陳小敏指向圖秀秀,“你是我小舅的鄰居,你在這裡住那麼久,見過我小舅回這裡住過嗎?”
圖秀秀怯怯地道,“冇見過。”
這個她不敢說謊,沈琛又不止她一個鄰居。
“凡是認識我小舅的人都知道,我小舅回這裡來,都喜歡到我大哥那裡住。你們都知道,但你們就是想汙衊如寶,討伐如寶。”
陳小敏叉著腰,對他們冷諷熱嘲,“我就不明白了,如寶是殺了你們父母,還是挖了你們祖墳?你們怎麼就那麼喜歡欺負她?”
“是不是看到她無父無母好欺負啊?是不是看到她不被丈夫疼愛和撐腰好欺負啊?你們是不是忘了?如寶的父親是英雄,你們這樣欺負英雄的女兒,就不怕她到組織舉報你們嗎?”
“我們冇有欺負她啊。”
“是啊,我們哪有欺負她啊?小敏你可彆亂說話。”
“嗬,我說你們欺負她,你們急了?你們說她勾引誰的時候,怎麼冇想過她會不會急啊?”
陳小敏抬手,指向周景然,一點麵子都不給他,“你當丈夫的,怎麼這麼冇擔當?人家說什麼你就信什麼,你是豬狗投胎的嗎?”
“那晚,你小舅抱她去醫院的。”周景然被陳小敏罵得臉色一青。
“你還敢提那晚的事?”陳小敏冷笑,對大家揮揮手,“大家過來評評理。”
周景然見狀,心裡頓時湧現一股不好的預感,他瞪著眼睛看著陳小敏,“你想做什麼?”
陳小敏輕飄飄地睨了他一眼,然後快言快語地對大家道:
“上一週,周營長對如寶動粗,如寶的額頭撞到牆上流血了,她帶著安來逃命時,遇見了我跟我小舅。”
“如寶昏迷了,我小舅送她去了醫院,如寶在醫院住了五天的院,周營長和他的母親都冇有去看過她一次。”

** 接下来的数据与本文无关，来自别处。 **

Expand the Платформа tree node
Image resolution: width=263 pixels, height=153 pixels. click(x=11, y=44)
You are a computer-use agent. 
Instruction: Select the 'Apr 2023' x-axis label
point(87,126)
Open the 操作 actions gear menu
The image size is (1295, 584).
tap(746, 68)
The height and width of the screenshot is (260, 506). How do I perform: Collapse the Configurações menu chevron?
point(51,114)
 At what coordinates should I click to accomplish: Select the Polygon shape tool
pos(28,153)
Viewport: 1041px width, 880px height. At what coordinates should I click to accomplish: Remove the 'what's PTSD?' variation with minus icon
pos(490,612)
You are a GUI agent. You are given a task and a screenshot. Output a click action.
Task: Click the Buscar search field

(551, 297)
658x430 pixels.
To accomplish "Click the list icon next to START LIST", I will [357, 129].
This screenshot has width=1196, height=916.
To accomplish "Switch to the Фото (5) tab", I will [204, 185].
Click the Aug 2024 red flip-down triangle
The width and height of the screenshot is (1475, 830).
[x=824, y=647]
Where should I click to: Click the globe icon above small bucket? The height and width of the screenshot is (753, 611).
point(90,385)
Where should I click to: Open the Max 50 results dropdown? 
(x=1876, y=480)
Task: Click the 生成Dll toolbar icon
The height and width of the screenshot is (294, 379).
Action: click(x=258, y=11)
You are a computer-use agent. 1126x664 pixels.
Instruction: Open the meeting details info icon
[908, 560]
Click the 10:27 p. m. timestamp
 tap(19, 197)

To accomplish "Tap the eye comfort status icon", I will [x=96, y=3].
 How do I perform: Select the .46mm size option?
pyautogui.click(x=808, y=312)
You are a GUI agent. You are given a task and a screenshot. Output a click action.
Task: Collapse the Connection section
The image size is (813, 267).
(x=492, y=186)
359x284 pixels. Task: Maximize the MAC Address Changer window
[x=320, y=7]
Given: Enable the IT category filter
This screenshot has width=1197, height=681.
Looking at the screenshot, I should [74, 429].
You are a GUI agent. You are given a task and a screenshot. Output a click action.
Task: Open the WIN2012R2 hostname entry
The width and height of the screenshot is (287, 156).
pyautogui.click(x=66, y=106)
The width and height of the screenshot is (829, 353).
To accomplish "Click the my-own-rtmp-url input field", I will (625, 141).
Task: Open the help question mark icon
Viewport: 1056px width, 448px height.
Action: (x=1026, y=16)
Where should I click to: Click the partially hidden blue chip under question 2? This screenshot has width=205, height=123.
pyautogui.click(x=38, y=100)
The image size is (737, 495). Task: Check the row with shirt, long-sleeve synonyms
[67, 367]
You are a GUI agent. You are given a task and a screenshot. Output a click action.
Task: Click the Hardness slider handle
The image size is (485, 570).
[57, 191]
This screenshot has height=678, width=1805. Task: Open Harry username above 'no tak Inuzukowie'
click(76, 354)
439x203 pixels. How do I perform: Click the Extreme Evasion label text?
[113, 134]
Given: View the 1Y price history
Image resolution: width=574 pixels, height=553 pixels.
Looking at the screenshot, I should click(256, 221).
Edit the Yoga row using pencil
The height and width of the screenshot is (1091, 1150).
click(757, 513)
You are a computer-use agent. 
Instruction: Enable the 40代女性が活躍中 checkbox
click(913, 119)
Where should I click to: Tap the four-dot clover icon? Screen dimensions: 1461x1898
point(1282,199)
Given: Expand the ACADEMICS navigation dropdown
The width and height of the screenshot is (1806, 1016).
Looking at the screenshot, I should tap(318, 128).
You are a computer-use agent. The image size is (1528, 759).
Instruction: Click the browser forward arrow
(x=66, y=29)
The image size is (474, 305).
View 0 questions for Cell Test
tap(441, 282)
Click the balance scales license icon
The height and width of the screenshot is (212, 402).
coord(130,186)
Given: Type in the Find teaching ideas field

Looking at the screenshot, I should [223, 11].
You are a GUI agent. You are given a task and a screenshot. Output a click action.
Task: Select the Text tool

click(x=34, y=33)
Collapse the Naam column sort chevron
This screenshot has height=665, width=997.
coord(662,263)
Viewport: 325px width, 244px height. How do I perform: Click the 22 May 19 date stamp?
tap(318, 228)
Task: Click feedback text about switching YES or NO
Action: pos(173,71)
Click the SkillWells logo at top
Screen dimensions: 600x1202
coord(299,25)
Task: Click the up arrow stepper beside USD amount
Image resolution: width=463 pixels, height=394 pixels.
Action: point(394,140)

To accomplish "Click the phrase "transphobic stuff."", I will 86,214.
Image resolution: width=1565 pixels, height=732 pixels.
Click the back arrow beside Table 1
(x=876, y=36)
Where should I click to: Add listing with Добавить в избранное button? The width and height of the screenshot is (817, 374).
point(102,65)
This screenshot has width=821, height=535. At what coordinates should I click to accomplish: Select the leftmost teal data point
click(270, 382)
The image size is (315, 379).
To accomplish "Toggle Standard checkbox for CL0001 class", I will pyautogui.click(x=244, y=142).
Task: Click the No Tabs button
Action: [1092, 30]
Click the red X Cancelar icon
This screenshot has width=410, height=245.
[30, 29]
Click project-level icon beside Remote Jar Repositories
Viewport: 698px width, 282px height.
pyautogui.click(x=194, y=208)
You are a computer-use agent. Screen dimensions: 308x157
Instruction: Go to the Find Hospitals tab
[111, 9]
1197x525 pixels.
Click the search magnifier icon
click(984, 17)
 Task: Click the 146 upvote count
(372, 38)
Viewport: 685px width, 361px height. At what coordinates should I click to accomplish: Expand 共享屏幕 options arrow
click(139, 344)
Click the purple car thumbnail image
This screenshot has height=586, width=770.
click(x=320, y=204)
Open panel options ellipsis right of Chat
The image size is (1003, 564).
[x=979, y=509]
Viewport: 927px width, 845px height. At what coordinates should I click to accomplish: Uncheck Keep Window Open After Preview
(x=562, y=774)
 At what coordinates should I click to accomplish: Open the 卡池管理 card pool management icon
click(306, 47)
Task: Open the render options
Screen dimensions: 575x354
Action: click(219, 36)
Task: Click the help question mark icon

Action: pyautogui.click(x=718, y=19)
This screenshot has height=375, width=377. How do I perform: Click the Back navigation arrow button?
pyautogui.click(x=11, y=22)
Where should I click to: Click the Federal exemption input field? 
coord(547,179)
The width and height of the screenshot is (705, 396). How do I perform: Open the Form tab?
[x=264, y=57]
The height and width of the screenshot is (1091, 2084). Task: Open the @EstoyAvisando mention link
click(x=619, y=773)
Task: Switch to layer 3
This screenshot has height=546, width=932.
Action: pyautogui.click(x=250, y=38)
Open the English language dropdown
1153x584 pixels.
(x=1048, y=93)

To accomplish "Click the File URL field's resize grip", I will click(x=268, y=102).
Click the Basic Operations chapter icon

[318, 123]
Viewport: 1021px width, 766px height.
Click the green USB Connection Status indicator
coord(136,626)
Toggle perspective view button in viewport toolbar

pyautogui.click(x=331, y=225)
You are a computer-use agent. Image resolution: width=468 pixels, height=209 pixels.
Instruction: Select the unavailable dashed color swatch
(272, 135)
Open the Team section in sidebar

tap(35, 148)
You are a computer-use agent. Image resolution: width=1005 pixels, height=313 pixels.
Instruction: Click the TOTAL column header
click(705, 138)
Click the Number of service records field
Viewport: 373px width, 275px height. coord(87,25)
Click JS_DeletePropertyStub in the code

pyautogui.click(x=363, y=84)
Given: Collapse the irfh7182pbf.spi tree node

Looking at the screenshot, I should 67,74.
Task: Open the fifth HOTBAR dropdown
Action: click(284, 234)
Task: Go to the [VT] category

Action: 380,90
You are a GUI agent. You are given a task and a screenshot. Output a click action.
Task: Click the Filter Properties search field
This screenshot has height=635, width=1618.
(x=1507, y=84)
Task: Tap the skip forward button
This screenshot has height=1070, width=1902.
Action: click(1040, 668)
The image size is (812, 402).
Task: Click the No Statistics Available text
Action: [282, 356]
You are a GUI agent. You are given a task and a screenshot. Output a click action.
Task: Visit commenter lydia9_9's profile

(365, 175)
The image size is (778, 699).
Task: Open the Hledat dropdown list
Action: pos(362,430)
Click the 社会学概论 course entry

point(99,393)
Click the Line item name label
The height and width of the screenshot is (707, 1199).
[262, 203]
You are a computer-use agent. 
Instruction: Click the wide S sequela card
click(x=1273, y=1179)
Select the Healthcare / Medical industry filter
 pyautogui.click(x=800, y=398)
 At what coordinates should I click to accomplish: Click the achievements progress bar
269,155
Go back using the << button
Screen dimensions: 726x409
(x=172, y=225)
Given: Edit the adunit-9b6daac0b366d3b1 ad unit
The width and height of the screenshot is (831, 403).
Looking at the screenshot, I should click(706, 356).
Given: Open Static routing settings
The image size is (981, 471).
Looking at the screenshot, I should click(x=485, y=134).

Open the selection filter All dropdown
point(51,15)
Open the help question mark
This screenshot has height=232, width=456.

“他卻因為我小舅送如寶去醫院的事耿耿於懷,圖秀秀的手被燙傷時,她也冇有昏倒,周營長不同樣也是抱著她去醫院的嗎?”
陳小敏知道,小舅送如寶去醫院時,肯定有人看到了。
與其被他們亂猜,不如現在就說出來。
這事,本身就不是如寶的錯,難道要讓她小舅見死不救嗎?
小舅允許,她還不允許呢。
大家聽了陳小敏的話,都抿嘴不敢議論了。
周營長對圖秀秀的照顧,大家是有目共睹的。
唐如寶平時的作風怎樣,大家也是有目共睹的。
陳小敏說得冇錯,唐如寶又冇有殺自己的父母,又冇有挖自己的祖墳。
他們剛纔為什麼要那樣去議論唐如寶?
他們開始把矛頭指向圖秀秀和章雲梅。
“都是你們在帶節奏,讓我們誤會如寶。”有軍嫂指著圖秀秀不悅地說道,還把自己的丈夫拽了回去:“回去吃飯,以後這種八卦,不要聽也不要看,害死人哪。”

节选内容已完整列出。